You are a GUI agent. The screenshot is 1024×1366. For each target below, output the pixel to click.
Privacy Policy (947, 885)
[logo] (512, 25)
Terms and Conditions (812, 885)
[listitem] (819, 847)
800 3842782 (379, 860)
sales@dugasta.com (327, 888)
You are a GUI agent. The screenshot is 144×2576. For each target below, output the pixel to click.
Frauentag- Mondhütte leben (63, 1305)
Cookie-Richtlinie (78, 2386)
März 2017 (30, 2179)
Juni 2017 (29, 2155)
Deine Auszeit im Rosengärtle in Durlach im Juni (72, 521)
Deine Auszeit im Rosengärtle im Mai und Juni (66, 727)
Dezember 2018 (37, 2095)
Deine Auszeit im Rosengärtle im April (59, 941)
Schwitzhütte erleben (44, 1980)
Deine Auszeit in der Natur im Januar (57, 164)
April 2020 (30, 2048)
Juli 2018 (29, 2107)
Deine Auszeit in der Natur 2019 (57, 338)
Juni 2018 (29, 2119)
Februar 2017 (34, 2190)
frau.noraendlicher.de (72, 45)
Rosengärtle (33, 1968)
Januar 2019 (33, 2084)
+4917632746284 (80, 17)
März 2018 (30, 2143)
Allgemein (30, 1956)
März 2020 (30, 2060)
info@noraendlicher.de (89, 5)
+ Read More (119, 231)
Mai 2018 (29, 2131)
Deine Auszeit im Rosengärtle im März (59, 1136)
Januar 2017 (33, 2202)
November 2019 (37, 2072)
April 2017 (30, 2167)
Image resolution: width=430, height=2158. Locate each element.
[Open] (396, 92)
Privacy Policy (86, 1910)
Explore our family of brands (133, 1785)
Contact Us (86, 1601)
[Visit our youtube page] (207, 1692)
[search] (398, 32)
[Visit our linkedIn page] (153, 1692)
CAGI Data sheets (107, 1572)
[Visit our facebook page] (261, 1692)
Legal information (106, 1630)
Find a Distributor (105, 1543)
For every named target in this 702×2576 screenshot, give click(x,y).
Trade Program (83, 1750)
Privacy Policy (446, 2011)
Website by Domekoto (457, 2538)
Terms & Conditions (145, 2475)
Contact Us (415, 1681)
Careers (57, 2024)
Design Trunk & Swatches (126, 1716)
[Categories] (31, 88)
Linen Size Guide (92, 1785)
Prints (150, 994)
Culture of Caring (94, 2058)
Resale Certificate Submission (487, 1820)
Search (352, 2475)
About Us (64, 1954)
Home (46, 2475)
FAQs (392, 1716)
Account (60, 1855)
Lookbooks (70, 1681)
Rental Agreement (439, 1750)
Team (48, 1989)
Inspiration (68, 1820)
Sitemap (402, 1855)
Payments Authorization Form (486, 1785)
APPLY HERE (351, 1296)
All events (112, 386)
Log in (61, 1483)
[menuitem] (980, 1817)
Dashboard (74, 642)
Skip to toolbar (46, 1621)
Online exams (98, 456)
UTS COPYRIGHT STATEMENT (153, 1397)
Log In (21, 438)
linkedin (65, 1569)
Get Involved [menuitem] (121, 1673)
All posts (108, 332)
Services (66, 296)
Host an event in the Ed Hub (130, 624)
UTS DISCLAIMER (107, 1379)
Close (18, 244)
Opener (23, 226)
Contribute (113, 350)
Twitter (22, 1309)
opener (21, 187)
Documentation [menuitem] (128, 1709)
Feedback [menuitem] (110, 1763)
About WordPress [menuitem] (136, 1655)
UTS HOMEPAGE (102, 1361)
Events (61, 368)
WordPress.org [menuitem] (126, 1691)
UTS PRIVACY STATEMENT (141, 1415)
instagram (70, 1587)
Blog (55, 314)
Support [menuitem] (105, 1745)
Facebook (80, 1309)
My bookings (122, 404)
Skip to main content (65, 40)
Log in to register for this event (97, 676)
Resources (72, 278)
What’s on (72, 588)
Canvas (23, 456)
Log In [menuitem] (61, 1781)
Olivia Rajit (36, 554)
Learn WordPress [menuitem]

● ● ● ● ● ● ●

▶ _WHAT YOU HAVE TO DO_:
Each line from the one that contains "Blog (55, 314)" through the end of the material above should be returned exactly, and nothing else.

▶ _RESPONSE TO THE TASK_:
Blog (55, 314)
Support [menuitem] (105, 1745)
Facebook (80, 1309)
My bookings (122, 404)
Skip to main content (65, 40)
Log in to register for this event (97, 676)
Resources (72, 278)
What’s on (72, 588)
Canvas (23, 456)
Log In [menuitem] (61, 1781)
Olivia Rajit (36, 554)
Learn WordPress [menuitem]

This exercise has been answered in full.